PROBLEM DETAILS: Swap every "button" in the rows below for "control", then write the rows out again with nothing else altered.

THE DATA:
(begin)

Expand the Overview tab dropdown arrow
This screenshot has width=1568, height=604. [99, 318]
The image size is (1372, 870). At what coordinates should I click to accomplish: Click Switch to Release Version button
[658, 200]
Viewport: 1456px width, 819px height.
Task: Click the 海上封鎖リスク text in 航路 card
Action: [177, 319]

(end)

SOLUTION BELOW:
Expand the Overview tab dropdown arrow
This screenshot has width=1568, height=604. [99, 318]
The image size is (1372, 870). At what coordinates should I click to accomplish: Click Switch to Release Version control
[658, 200]
Viewport: 1456px width, 819px height.
Task: Click the 海上封鎖リスク text in 航路 card
Action: [177, 319]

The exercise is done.